Early Midnight Madness at Kansas and Indiana Tipped Off Over the Weekend

Posted by rtmsf on October 7th, 2013

It’s a little strange to be talking about Midnight Madness celebrations during the first full week of October, but with the NCAA’s new rule allowing teams to begin formally practicing in late September, that’s the world we now find ourselves in. For reasons not limited to an overlap with football, local marketing, continuity and several others, many schools have decided to continue holding their rowdy open practices during the traditional mid-October window approaching the start of the regular season (ESPNU, for example, will show portions of nine Madness events during a four-hour telecast on the night of October 18). So while we’ll need to wait to see the next-generation basketball extravaganzas at the likes of Kentucky, Duke, Syracuse, Memphis, Connecticut, Michigan State, North Carolina and a host of others scheduled in the next few weeks, a couple prominent basketball schools took advantage of the new calendar and got an early start Friday night.
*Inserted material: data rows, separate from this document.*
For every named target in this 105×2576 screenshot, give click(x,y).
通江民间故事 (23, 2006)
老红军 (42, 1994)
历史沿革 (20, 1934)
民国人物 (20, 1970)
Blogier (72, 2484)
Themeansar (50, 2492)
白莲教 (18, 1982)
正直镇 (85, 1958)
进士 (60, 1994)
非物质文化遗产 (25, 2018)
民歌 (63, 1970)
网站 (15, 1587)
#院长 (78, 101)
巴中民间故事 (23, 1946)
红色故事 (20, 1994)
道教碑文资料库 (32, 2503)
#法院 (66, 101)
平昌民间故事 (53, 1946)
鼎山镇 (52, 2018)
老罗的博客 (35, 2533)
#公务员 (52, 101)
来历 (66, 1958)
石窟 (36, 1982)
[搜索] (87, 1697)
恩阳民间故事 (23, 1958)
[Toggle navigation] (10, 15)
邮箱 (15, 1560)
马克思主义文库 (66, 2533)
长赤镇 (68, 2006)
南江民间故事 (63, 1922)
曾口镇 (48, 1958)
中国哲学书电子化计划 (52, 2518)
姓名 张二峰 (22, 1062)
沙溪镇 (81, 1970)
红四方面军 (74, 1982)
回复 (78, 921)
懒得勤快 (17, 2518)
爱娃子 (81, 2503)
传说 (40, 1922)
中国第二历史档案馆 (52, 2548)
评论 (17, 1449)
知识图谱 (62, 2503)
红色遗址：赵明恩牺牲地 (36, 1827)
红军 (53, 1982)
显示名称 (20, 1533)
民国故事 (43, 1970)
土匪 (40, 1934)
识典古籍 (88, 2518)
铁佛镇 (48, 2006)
Wiggins' Later Aerial Show Trumped His Suit & Tie Dance Moves (credit: ESPN.com)

Wiggins’ Later Aerial Show Trumped His Suit & Tie Dance Moves (credit: ESPN.com)

Kansas‘ “Late Night in the Phog” and Indiana‘s “Hoosier Hysteria” celebrated the return of balls bouncing on the hardwood at a pair of schools where such a thing never really leaves fans’ minds. And while the cheesy dances, the campy skits and the promotional giveaways at these events has a carnival barker feel to it, fans tolerate all the nonsense just to catch a glimpse of their new team in action. Did the talented but slight power forward put on that additional 20 pounds during the summer? Has the point guard’s sometimes shaky decision-making improved? Were all those rumors about the transfer wing dominating practice look legitimate? And what about those freshman — are they as good as advertised? These and many other questions are nearly impossible to answer only a few days into the start of a long college hoops season, but fans know talent when they see it, and they saw it in spades in Lawrence and Bloomington over the weekend.